#### PROBLEM DESCRIPTION
Look through the records below for the line with "Stewardship (17, 416)" and the line with "Adult Bible Study (38, 276)", then return those lines and all lines between, exactly.

#### DATA UNDER STUDY
================================

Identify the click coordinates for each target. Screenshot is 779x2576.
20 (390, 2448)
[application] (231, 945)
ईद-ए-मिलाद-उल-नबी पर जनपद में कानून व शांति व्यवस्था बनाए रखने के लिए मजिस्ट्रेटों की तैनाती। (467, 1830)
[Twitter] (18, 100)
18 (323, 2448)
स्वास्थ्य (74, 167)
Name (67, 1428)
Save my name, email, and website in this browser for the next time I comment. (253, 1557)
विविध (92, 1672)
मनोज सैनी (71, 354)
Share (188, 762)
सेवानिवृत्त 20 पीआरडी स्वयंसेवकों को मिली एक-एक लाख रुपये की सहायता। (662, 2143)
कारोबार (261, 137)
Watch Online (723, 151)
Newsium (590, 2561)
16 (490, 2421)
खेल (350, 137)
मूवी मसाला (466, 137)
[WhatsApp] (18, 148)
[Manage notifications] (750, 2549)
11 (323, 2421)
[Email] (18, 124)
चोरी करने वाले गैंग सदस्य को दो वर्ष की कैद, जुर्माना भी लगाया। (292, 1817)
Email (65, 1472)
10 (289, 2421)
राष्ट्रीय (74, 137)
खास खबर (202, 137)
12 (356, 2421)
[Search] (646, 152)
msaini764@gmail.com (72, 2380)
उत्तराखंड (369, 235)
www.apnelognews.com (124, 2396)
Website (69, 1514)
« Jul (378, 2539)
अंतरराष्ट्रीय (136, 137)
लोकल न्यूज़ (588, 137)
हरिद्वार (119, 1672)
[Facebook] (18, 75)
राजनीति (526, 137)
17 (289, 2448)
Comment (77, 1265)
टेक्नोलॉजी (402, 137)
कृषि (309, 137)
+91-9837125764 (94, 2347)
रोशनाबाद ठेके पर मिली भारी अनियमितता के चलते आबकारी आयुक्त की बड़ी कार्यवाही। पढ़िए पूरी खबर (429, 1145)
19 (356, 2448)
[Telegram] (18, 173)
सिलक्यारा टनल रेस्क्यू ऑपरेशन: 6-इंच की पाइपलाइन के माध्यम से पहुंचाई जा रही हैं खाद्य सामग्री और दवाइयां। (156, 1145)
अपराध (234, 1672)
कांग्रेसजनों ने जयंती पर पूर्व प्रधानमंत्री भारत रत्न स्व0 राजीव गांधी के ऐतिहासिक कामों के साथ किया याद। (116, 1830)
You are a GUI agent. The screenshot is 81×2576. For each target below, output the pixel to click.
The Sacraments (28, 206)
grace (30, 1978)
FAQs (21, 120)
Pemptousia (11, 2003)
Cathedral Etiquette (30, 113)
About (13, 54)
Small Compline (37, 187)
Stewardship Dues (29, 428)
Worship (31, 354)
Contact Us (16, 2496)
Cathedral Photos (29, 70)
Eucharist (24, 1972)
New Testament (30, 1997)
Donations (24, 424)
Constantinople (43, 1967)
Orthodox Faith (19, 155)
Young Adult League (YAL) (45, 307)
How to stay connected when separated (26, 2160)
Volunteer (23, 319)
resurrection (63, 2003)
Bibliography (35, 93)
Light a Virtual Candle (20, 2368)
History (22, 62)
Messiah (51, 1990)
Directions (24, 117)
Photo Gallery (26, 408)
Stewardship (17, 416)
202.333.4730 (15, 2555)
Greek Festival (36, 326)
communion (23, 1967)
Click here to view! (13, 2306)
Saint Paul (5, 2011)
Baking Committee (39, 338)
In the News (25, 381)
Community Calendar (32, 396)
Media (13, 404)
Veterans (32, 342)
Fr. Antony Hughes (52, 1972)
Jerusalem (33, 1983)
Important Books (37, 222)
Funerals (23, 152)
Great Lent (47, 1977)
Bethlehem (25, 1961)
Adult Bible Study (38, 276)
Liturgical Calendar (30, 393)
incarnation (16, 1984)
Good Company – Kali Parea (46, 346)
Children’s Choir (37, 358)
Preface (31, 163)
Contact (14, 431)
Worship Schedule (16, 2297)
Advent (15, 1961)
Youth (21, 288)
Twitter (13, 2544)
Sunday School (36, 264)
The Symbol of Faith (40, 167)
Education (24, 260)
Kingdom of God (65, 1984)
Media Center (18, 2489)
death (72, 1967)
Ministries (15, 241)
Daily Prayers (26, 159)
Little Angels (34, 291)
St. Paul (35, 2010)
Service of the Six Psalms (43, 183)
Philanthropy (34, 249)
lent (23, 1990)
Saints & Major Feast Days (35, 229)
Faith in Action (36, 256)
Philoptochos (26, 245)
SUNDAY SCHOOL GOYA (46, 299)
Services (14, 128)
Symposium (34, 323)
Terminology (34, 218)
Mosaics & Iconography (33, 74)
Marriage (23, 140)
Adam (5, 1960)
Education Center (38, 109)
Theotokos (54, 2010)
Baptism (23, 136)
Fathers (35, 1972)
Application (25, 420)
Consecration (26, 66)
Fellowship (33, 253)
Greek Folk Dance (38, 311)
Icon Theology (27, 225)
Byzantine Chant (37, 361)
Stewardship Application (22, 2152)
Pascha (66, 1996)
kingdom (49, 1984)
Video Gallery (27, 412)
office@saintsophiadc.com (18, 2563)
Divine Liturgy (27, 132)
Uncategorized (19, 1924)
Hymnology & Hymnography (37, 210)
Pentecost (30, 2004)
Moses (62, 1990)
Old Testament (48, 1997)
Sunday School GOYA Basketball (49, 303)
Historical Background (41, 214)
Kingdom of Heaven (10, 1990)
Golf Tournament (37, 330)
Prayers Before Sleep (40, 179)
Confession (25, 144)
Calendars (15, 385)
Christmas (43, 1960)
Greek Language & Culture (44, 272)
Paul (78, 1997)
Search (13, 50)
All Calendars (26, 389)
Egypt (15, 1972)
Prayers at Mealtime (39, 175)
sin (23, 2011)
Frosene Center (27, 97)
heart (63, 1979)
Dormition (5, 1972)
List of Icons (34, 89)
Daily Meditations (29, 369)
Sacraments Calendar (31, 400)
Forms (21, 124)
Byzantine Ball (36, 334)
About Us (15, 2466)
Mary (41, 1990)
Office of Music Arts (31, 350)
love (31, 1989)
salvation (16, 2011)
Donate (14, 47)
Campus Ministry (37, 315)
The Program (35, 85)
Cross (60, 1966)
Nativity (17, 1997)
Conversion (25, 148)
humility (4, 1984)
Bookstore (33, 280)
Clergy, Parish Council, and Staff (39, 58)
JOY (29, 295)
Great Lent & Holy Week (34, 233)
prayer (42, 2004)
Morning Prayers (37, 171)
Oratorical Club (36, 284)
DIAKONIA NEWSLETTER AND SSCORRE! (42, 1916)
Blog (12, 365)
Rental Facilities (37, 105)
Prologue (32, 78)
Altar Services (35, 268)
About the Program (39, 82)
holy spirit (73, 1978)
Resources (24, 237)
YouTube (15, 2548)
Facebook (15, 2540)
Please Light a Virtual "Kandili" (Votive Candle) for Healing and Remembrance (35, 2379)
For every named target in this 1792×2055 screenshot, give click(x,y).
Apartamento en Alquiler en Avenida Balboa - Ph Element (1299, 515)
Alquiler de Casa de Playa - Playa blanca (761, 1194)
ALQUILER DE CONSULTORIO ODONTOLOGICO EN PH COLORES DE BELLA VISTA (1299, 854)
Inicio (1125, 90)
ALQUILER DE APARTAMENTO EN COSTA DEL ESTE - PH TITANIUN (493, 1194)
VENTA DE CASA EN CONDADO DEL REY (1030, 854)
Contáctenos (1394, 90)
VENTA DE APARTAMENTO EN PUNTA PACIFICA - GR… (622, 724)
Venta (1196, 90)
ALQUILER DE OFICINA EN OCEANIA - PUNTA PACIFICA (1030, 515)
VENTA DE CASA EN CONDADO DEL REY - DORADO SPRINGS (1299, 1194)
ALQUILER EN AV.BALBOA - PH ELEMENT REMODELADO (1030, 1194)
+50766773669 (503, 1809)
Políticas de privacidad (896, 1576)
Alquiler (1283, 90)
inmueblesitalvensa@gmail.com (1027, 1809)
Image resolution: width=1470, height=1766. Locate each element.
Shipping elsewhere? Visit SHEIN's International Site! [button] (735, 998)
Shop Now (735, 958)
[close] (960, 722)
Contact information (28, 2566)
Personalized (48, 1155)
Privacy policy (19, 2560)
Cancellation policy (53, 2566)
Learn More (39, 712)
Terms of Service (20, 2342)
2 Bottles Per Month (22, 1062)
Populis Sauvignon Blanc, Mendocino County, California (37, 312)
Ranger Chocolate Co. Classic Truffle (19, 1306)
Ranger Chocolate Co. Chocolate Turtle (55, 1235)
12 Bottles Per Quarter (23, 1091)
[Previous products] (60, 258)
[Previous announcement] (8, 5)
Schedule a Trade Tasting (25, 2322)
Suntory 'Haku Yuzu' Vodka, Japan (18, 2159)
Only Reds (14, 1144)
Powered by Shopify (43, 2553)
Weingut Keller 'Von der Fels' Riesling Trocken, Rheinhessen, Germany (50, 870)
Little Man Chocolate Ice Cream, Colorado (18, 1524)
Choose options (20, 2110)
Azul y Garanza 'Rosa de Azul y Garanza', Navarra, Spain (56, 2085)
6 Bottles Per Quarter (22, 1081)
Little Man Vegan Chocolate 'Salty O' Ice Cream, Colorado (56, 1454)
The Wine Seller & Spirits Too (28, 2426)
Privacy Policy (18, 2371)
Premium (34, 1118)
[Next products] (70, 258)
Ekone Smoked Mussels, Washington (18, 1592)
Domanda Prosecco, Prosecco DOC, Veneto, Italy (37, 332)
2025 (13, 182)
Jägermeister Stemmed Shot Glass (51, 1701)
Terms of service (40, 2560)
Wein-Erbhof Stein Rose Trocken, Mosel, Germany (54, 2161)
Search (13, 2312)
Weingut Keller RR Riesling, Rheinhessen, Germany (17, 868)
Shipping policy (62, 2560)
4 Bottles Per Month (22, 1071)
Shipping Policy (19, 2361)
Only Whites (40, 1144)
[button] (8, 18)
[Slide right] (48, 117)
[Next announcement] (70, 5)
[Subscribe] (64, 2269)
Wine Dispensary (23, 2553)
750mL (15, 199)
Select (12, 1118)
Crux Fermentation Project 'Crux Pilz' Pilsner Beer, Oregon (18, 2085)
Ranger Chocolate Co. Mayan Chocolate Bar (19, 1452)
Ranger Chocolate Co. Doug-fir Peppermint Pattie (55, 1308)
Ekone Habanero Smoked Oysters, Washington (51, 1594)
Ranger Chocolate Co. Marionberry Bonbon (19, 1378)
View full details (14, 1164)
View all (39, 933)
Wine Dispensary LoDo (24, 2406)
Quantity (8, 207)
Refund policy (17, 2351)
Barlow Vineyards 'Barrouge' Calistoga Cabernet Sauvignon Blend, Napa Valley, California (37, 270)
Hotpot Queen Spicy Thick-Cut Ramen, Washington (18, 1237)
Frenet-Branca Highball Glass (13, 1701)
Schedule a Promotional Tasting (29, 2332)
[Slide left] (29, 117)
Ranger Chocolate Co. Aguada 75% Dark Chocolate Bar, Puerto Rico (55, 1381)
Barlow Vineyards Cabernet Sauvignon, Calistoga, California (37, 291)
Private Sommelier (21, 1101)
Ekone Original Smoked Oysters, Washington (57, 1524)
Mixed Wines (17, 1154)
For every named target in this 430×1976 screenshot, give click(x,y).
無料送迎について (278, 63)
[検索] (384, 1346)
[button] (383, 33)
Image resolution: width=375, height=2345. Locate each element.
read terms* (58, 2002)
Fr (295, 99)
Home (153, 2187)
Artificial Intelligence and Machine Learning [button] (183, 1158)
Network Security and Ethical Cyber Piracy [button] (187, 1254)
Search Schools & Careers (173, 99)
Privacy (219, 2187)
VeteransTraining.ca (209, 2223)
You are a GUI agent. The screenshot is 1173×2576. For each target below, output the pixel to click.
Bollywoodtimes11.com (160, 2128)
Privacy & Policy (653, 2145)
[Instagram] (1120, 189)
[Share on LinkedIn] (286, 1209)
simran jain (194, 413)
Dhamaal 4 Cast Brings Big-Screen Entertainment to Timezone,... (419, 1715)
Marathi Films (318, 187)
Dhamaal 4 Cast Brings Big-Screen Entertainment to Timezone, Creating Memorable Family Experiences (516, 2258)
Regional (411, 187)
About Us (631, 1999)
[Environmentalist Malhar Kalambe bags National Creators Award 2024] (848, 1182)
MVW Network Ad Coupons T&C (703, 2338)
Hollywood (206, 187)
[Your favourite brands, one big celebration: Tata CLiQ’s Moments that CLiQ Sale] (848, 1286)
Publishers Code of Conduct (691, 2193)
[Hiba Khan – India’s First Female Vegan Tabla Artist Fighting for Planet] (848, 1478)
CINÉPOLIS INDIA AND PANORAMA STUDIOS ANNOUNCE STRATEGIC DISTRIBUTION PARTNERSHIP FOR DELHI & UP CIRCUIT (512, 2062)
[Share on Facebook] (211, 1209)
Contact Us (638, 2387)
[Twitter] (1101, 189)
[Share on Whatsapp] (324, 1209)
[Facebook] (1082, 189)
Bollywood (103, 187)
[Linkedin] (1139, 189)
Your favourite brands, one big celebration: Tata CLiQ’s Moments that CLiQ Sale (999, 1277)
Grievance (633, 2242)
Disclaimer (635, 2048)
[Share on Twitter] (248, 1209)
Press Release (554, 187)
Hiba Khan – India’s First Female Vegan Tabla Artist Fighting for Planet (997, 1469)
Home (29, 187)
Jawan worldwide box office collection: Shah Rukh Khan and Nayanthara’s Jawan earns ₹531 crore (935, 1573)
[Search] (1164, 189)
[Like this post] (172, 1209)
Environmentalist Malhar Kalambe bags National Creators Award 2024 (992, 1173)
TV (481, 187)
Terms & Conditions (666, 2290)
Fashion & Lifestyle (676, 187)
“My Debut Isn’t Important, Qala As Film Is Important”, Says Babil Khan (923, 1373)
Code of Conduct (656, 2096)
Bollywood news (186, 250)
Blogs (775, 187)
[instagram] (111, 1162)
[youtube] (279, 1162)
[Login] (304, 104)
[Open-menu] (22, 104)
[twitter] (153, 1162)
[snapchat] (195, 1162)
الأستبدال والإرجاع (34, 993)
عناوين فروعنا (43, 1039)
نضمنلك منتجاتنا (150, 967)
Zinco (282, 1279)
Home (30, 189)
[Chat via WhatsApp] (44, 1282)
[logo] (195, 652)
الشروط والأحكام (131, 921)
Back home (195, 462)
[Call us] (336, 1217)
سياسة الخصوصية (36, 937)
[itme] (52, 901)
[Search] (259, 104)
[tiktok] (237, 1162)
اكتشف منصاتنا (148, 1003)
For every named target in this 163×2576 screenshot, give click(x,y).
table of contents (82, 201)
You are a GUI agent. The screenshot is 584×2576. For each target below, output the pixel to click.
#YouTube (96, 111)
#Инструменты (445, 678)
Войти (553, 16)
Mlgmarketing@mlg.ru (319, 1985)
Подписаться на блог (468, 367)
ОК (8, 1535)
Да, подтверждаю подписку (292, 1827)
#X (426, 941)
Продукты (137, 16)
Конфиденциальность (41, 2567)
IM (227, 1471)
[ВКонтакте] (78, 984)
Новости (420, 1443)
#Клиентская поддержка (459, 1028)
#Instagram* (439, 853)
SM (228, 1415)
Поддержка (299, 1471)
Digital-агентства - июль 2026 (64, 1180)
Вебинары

================================

#### YOUR RESPONSE
Stewardship (17, 416)
202.333.4730 (15, 2555)
Greek Festival (36, 326)
communion (23, 1967)
Click here to view! (13, 2306)
Saint Paul (5, 2011)
Baking Committee (39, 338)
In the News (25, 381)
Community Calendar (32, 396)
Media (13, 404)
Veterans (32, 342)
Fr. Antony Hughes (52, 1972)
Jerusalem (33, 1983)
Important Books (37, 222)
Funerals (23, 152)
Great Lent (47, 1977)
Bethlehem (25, 1961)
Adult Bible Study (38, 276)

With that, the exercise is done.